You have to know when your players are really having an off night or just need something to ignite them. You have to know who to place where, for reasons that aren’t even statistical.
In spite of his statistical and situational obsessions, this was something Earl Weaver excelled at, sometimes placing a player in the lineup due to their enthusiasm, or good humor, or resistance to pressure; trusting something elemental within the individual: the will, the training, the fighting spirit.
It was something Gregg Popovich, who also never made it as a player, also excelled at.
And it appears to be a trait that Mitch Johnson, who coached in the NBA minors after a failed playing career, also has.
For years, Pop insisted that the larger part of his success came at the cost of not screwing up an already good thing. If nothing else, Johnson seems to have fully grasped that concept. It’s not a small thing. But then, the small things rarely are.
The Spurs showed grit, endurance, and a refusal to quit, and teams are always a reflection of their coaching.
The Spurs are 5-0, and so is Mitch Johnson.
Takeaways
- Though his shooting stats certainly left one wanting (1-6 from three), Julian Champagnie played excellent defense throughout the game. Keeping Miami’s guards in check and rotating sharply, his steadiness allowed Stephon Castle to do some critical free-lancing, to the tune of four steals. Yes, Castle is a defensive standout in his own right, but no team ever does anything alone, which is why Champanie ended the night with the highest +/- on the team for the evening. Games like this are critical because they allow Champagnie to establish his non-shooting value, and function as proof of concept that he can be slotted in just about anywhere and be a net positive. And on a night where both Devin Vassell and Keldon Johnson were suffering some defensive lapses, that’s always good to know.
- As for Vassell, I’m still monitoring him closely for cracks, but I have to say he looks much restored to the version of himself that landed that contract in 2023. He also seems to be committed to knocking down the long-ball and being more efficient with his shot selection. If he can keep this up for the length of the season, teams are going to have an awful hard time collapsing in on Wemby in the post, and we’ve already seen the damage he can do one-on-one.
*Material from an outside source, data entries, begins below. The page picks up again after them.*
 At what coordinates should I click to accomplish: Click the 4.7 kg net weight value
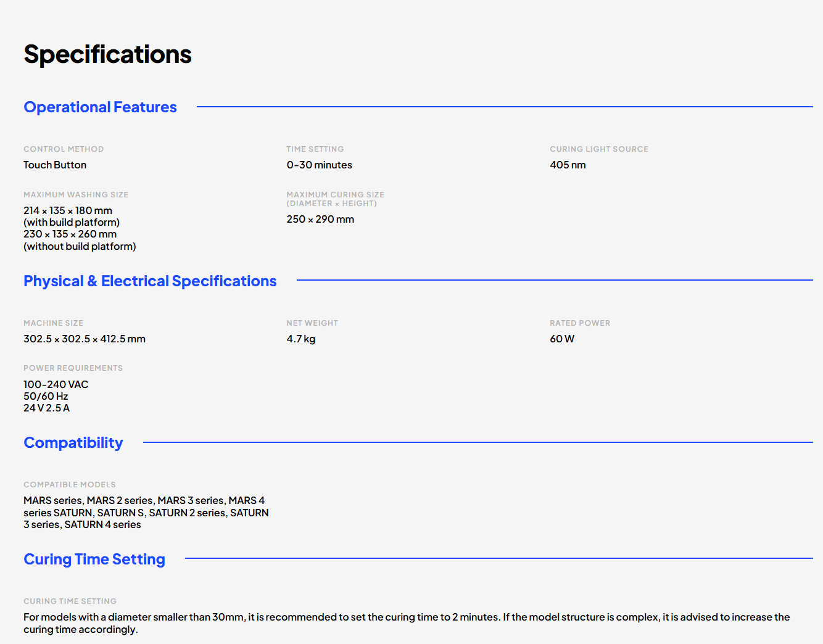pyautogui.click(x=300, y=339)
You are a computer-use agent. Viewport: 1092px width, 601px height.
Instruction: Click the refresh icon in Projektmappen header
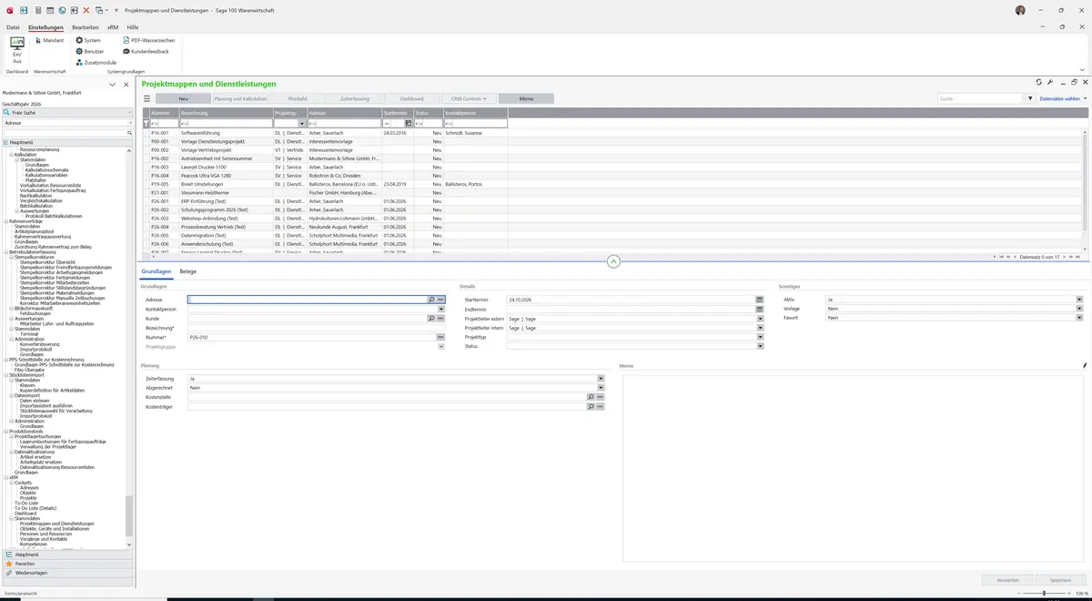click(x=1039, y=82)
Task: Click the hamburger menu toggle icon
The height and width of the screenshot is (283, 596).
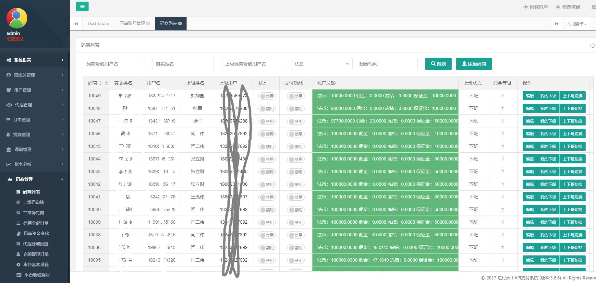Action: click(82, 6)
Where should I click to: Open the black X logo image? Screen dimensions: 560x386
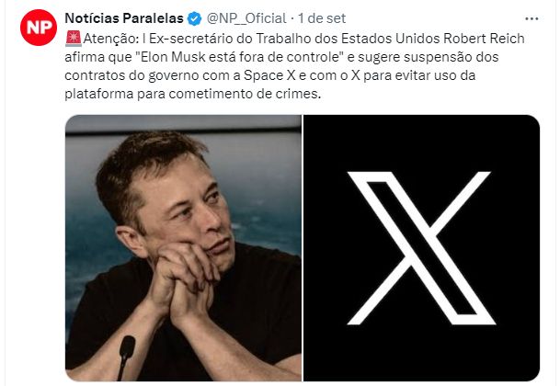(x=421, y=248)
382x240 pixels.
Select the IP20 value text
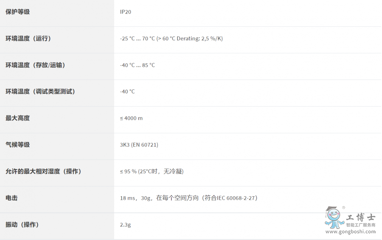click(x=126, y=12)
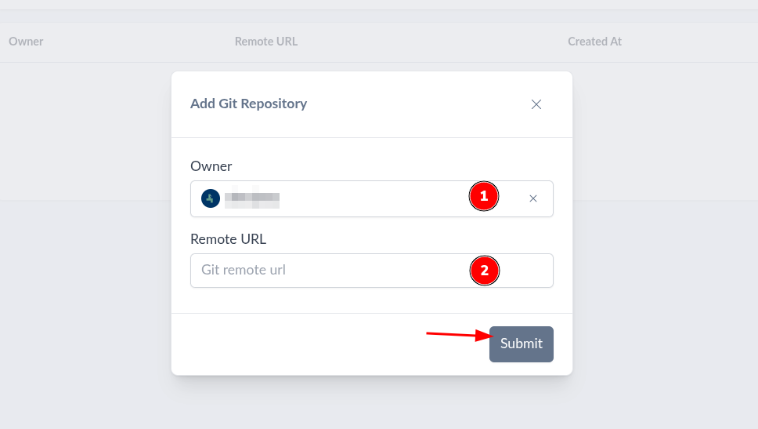Focus the Git remote url input
This screenshot has height=429, width=758.
point(329,271)
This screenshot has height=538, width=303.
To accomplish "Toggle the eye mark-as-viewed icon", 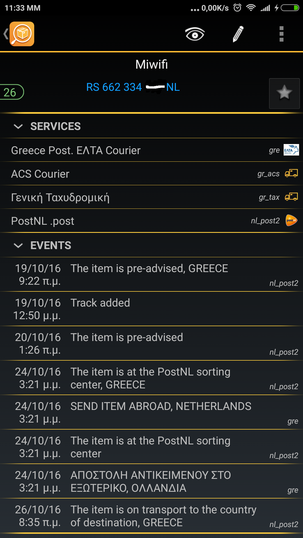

- And boy, I cannot say enough about what Keldon Johnson is doing so far this season. After despairing that he would ever be able to settle in as a sixth man without a three-pointer, Johnson is channeling Seth Curry by shooting 54% from three, for a preposterous 54/62/82 shooting split. And while I doubt he’ll stay quite that hot, even a slight decline would still make him one of the nastier bench scorers in the league. He’s even performing well defensively, matched up against other benches. It’s a sight for sore eyes, as I’ve long had a soft spot for the guy and his trademark brand of enthusiasm. Score one for the good guys.